There have been many times during the last two years that I have submitted to my misanthropic woes and have often reflected: “Maybe I can’t do social work.  I don’t know that I do believe everyone is capable of a transformative experience — what if I’m not capable of a transformative experience?”  Then I hear one of my peers talk about standing in solidarity with me around marriage equality and I get verklepmt and I reflect: “How lucky am I? How on earth did I get here?”  I must confess, I don’t always feel worthy of being in such amazing company and I hope I have been able to add just a tiny significant gem to those I have touched and have touched me.

In the larger scheme, I know most of us are desperately wanting to change systems that are wholly unfair.  We are wanting to eradicate poverty, racism, homophobia, and ageism and underscore the power of interconnectedness and interdependency.  The energy and dedication to creating equity both locally and globally is palpable.  One can feel that amazing energy walking down the halls of the school of social work, or running into each other at the Occupy Movement, or posting activist events for us to attend.  When I look around me today, I feel so much optimism that maybe, just maybe we can actually do it!

I have been fortunate enough to have many “social work” heroes through my lifetime: Bayard Rustin, Nina Simone, Gloria Steinem, Howard Zinn, bell hooks, several of my professors and peers here at PSU, and of course Walt Whitman.   The common thread that ties all of these folk together is that they are all radical progressives — the gatekeepers of truth.  None of us can remain neutral.  If we do not work to interrupt oppression, we are as culpable as the oppressors. As radical progressives, we must not give into systems that collude with oppression, but rather we must stand in solidarity with all who are oppressed.  Collectively and individually, we are the Bayard Rustins, the bell hooks, and the Walt Whitmans.

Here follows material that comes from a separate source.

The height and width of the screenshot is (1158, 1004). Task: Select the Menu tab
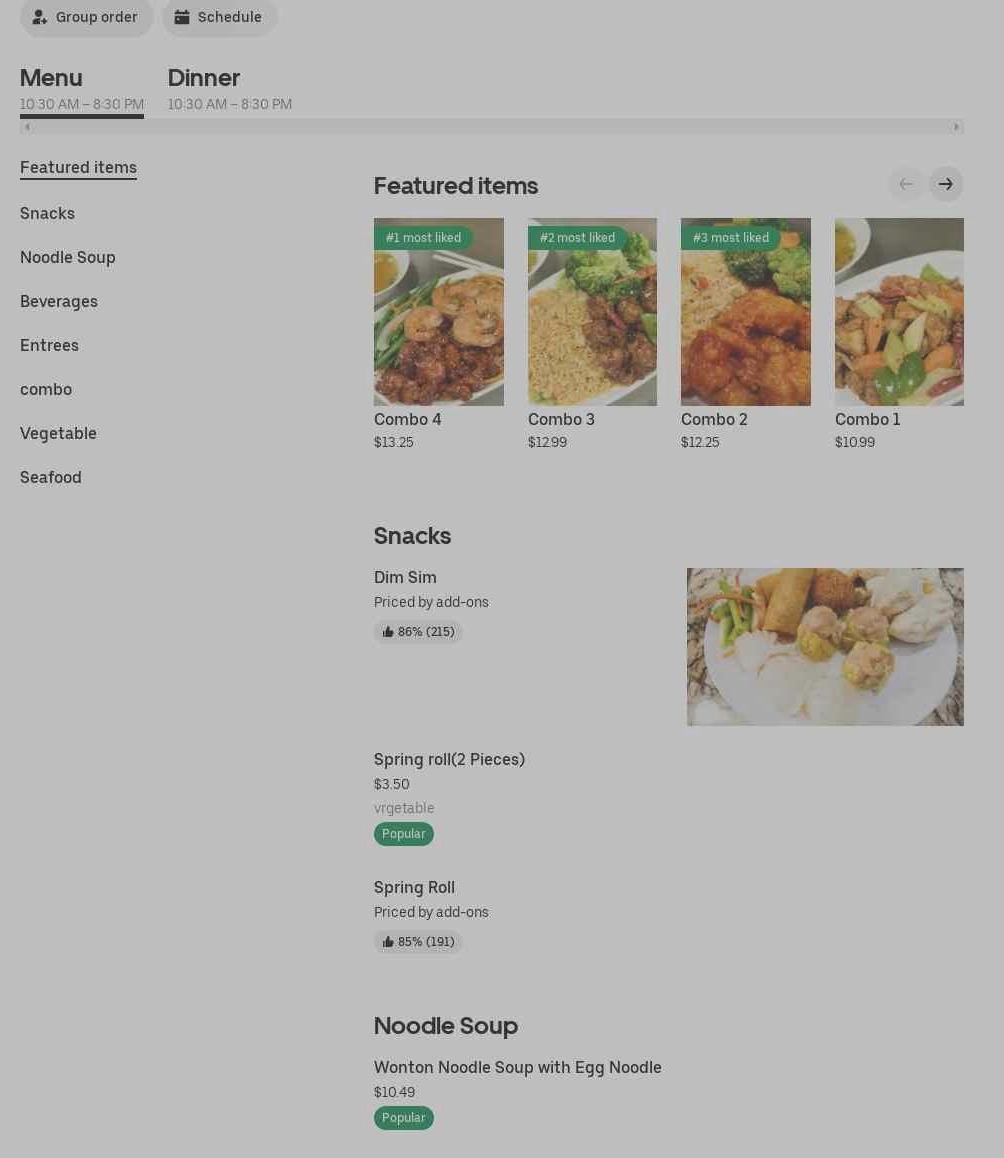click(x=51, y=78)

Whitman also wrote, Failing to fetch me at first, keep encouraged. Missing me one place, search another. I stop somewhere waiting for you. I find at this point in my life, I am both searching and waiting and I could not be in finer company to do so.

Christmas Eve 2012: Feeling Grateful

24 Dec

pride-social-justice-progressiveWhile I am not a religious person, I am spiritual and find god in reading Walt Whitman, or watching the ocean during a winter storm, or witnessing the kindness in people I am fortunate enough to have in my life. Here on this Christmas Eve, I have been reflecting on how grateful I am for so many of the people in my life and the many kindnesses offered to me and accepted from me.

I am grateful that I have a life partner that travels with me on this, often times bizarre, wild journey called life.  I am exceedingly privileged that I have family, friends, and education.  It is a tremendous gift to be included in a network of folk that are social justice activists working for equality and equity for all.  I am grateful and privileged to have mentors who help guide me and encourage my growth as a social justice activist.

There is so much for me to be grateful for and there is also so much we all have yet to work for towards equality and ensuring people are treated with dignity and respect.  My wish list for things to happen within my lifetime is ambitious, but doable if we all act collectively for the rights of others — if we create a choir of voices for the rights of women, of the LGBT community, of all communities that are marginalized and stigmatized. We — all of us — must use our voices to eradicate racism and poverty, sexism, ageism, homophobia, and all of the intersections of oppression; this is my greatest wish.

It is difficult not to be in a reflective mood after Sandy Hook and the exceedingly idiotic remarks of Wayne LaPierre.  I think we would be far better off if we put a teacher in every gun store, rather than a gun in every school.  During this holiday season and in the wake of great tragedy, I hope everyone hears the words, “I love you” from a dear one, and that everyone exchanges a hug with someone.  May we all feel compelled to look for the goodness in others and to stand in solidarity with those who are marginalized.